However, existing research has not clarified the dynamic associations between category knowledge acquisition and specific cognitive parameters, necessitating systematic investigation of plastic changes in decision mechanisms during learning progression. At the neural mechanism level, although studies have confirmed that N1 (shape and feature perception), N250/FSP (categorical feature discrimination), N400/LPN (cross-modal paired learning), and Alpha, Theta, and Delta bands (cross-modal information processing) show specific representations in unisensory category learning and multisensory processing, how different ERP components and band power influence information accumulation rates and decision caution during multisensory category learning remains unknown.

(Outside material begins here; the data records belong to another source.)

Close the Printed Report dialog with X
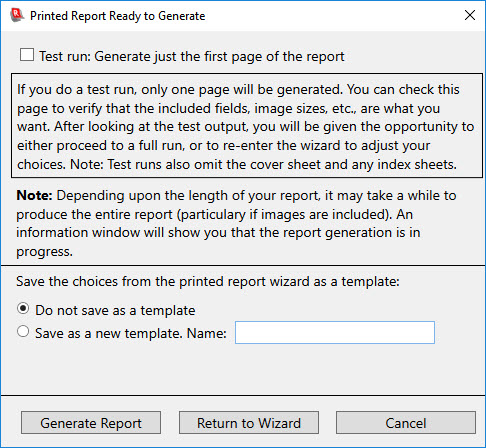 [470, 15]
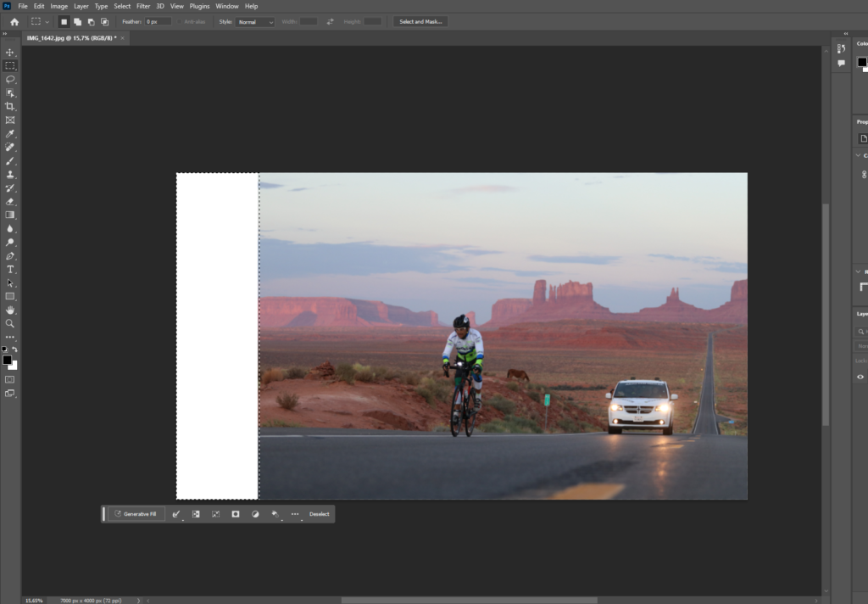Toggle Add to Selection mode
Image resolution: width=868 pixels, height=604 pixels.
(78, 22)
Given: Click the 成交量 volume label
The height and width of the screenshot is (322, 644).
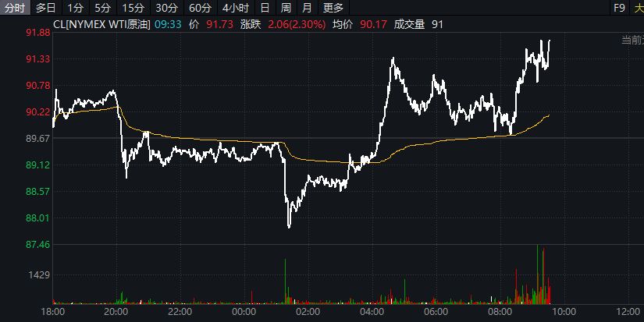Looking at the screenshot, I should (x=409, y=25).
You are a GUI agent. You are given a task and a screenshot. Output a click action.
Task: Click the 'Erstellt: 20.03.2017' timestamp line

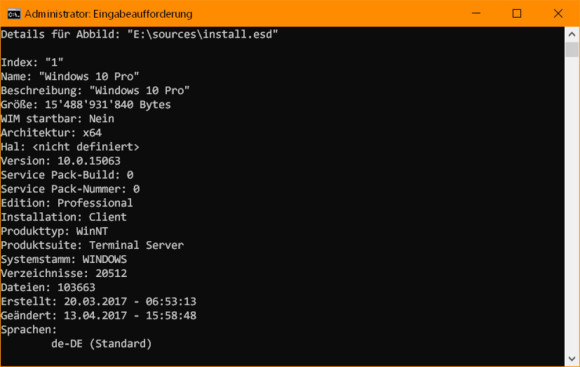click(x=98, y=302)
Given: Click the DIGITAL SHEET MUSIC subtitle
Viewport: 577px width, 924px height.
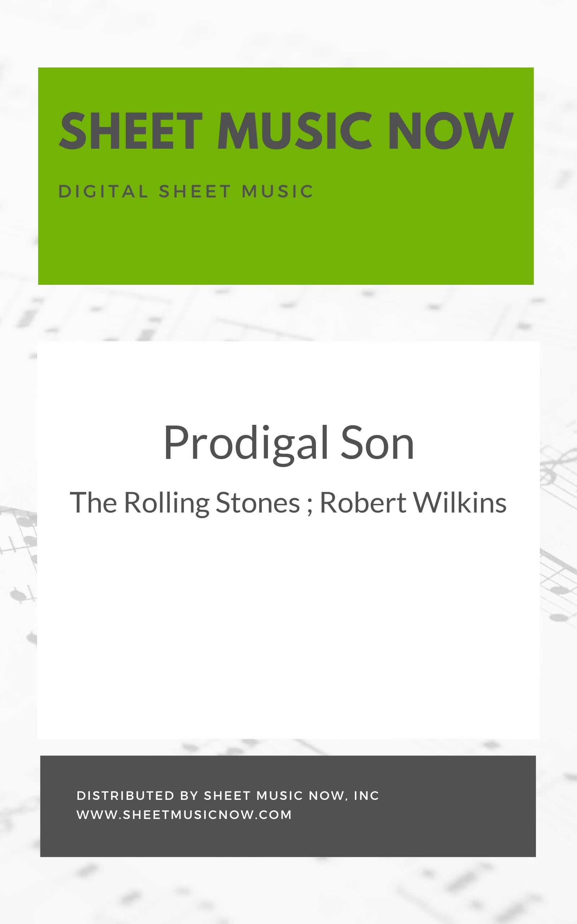Looking at the screenshot, I should (186, 192).
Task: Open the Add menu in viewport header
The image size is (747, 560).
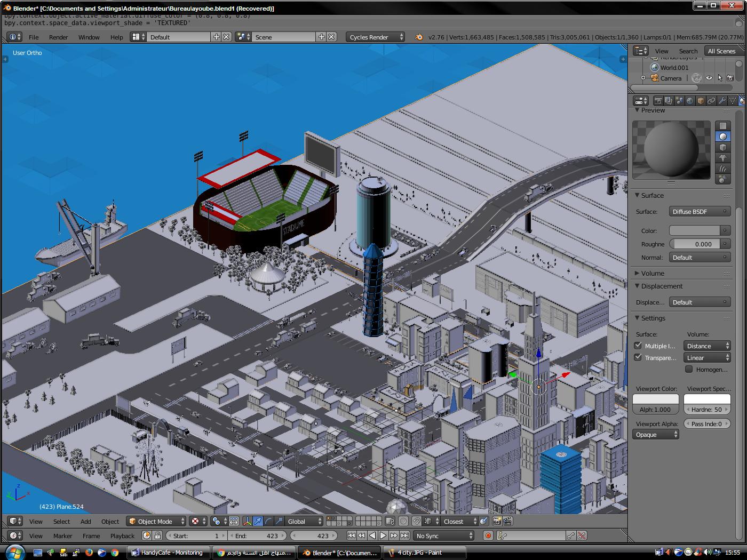Action: (85, 521)

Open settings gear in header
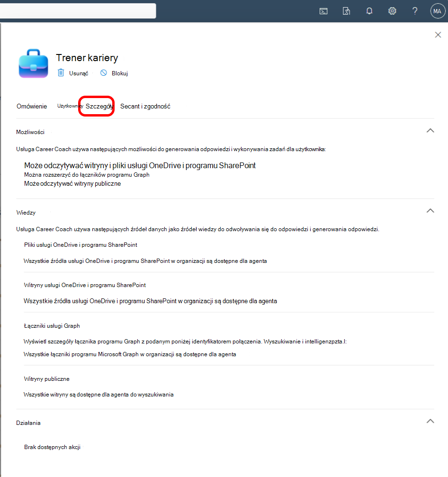(392, 11)
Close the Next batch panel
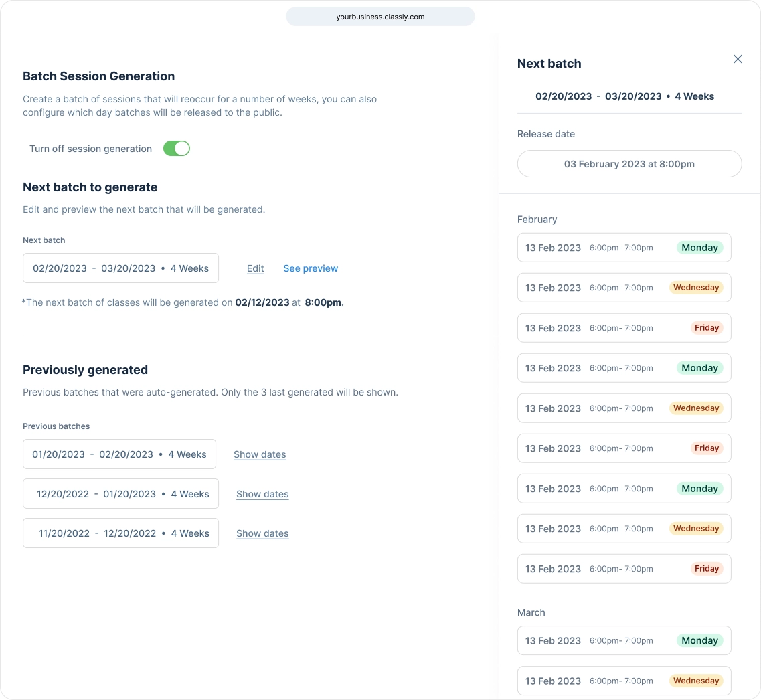 click(x=738, y=59)

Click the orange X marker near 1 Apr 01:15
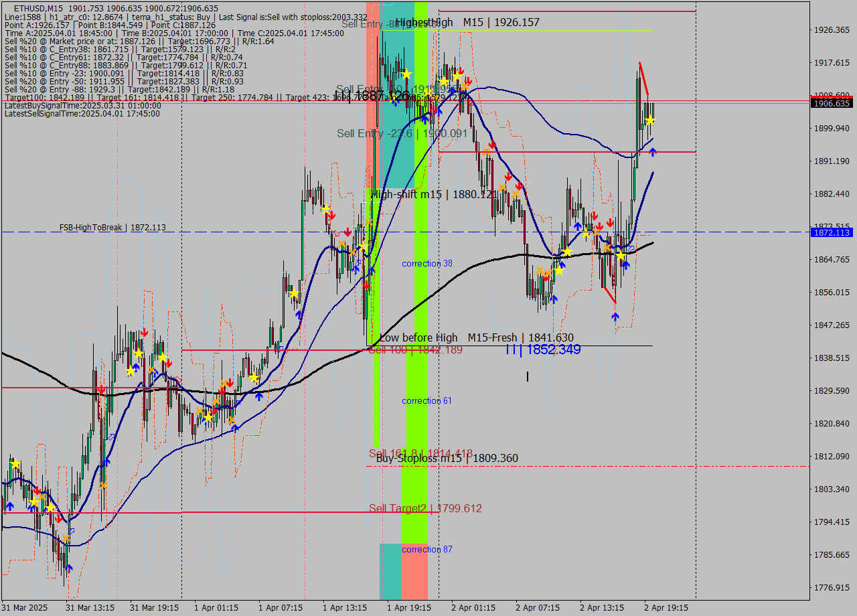215,400
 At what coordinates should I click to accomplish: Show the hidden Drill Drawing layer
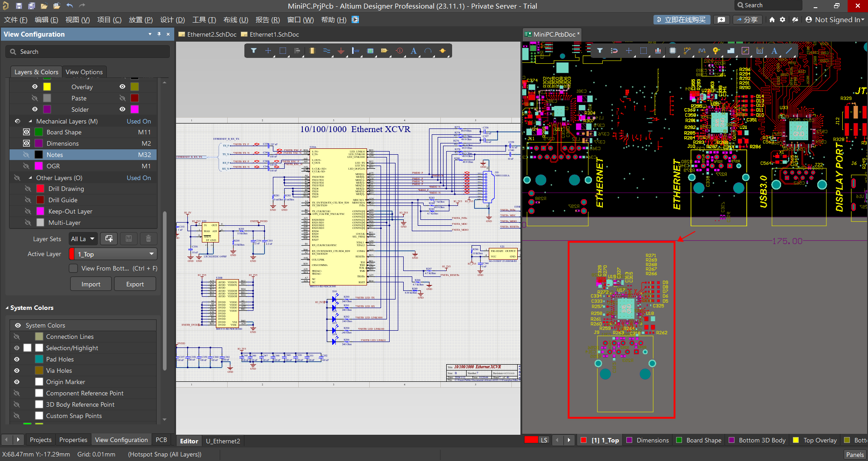point(28,189)
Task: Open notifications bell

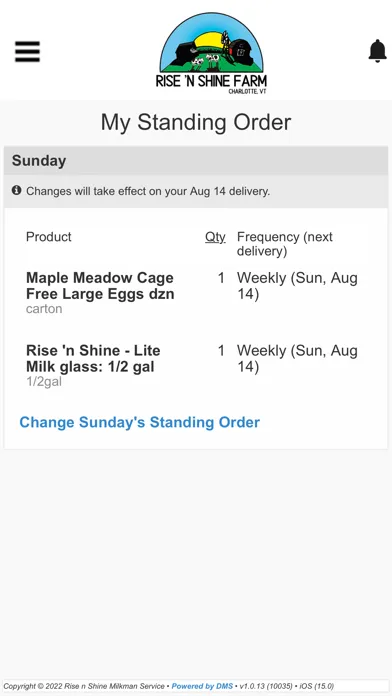Action: 377,51
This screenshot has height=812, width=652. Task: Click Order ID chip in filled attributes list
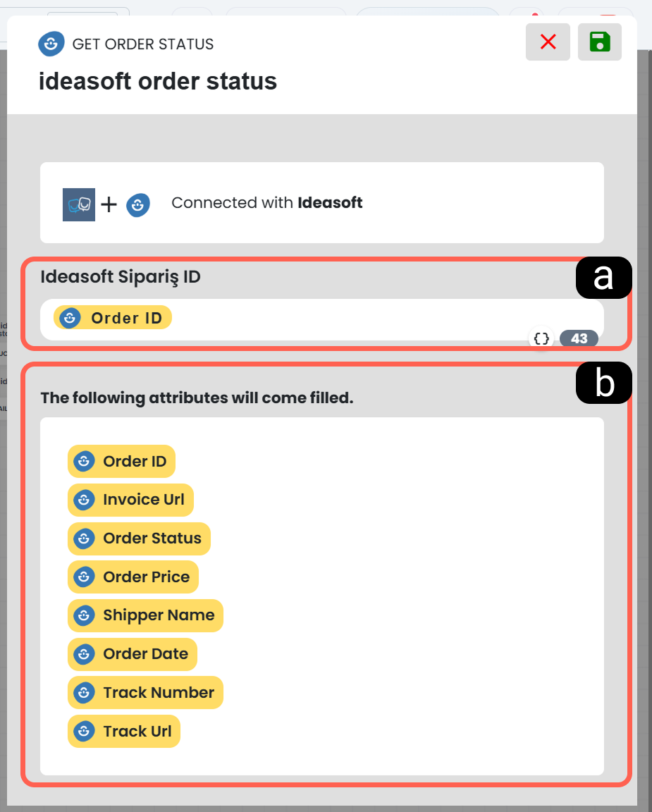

This study integrates high-temporal-resolution EEG technology with cognitive modeling (DDM) to systematically parse the cognitive characteristics and neural mechanisms of multisensory category learning by constructing dynamic association models between ERP components/band power and DDM parameters from dual dimensions of neural oscillation and computational cognitive modeling. Based on evidence that unisensory category learning involves shape perception and categorical decision stages, and that multisensory information detection, memory, and learning involve multiple ERP components, we propose a hierarchical neural computational model hypothesis: multisensory category learning involves three stages—shape and feature perception, categorical feature integration, and categorical decision-making—with early ERP components associated with shape/feature perception and late components linked to categorical feature integration and decision-making. Additionally, considering that Theta, Alpha, and Delta bands are closely related to attention and memory processes, we hypothesize that power in these bands changes with learning progression, and that changes in ERP amplitudes and band power can predict dynamic variations in core DDM parameters such as drift rate.

2.1 Participants

Sample size was determined a priori using G*Power 3.1 software (Faul et al., 2007). Based on a repeated-measures design (effect size f = 0.25, α = 0.05, power = 0.80), the minimum required sample size was 21 participants. Following comparable research designs (Folstein, Fuller, et al., 2017; Folstein, Monfared, et al., 2017; Liu et al., 2024), we recruited 30 healthy university students (7 males, mean age 20.6 ± 1.32 years). To ensure data validity and accurate cognitive characterization, we excluded 6 participants who failed to achieve ≥80% accuracy in the final experimental block (Wu et al., 2021; Liu et al., 2021), retaining 24 valid datasets. All participants reported normal or corrected-to-normal vision and normal hearing, with no prior experience in similar experiments. The experimental protocol was approved by the Ethics Committee of the School of Psychology, Fujian Normal University (Approval No.: PSY240073). Participants provided written informed consent prior to the experiment and received ¥50 compensation upon completion.

Experimental Design

This study employed a single-factor within-subjects design with learning stage as the independent variable, comprising three conditions: early, middle, and late learning stages. Dependent variables systematically included behavioral and neurophysiological metrics: at the behavioral level, we collected accuracy and reaction time data and extracted four core cognitive parameters from the drift-diffusion model (drift rate, non-decision time, starting point position, decision boundary); at the neurophysiological level, we simultaneously recorded event-related potential (ERP) component characteristics and EEG band power changes.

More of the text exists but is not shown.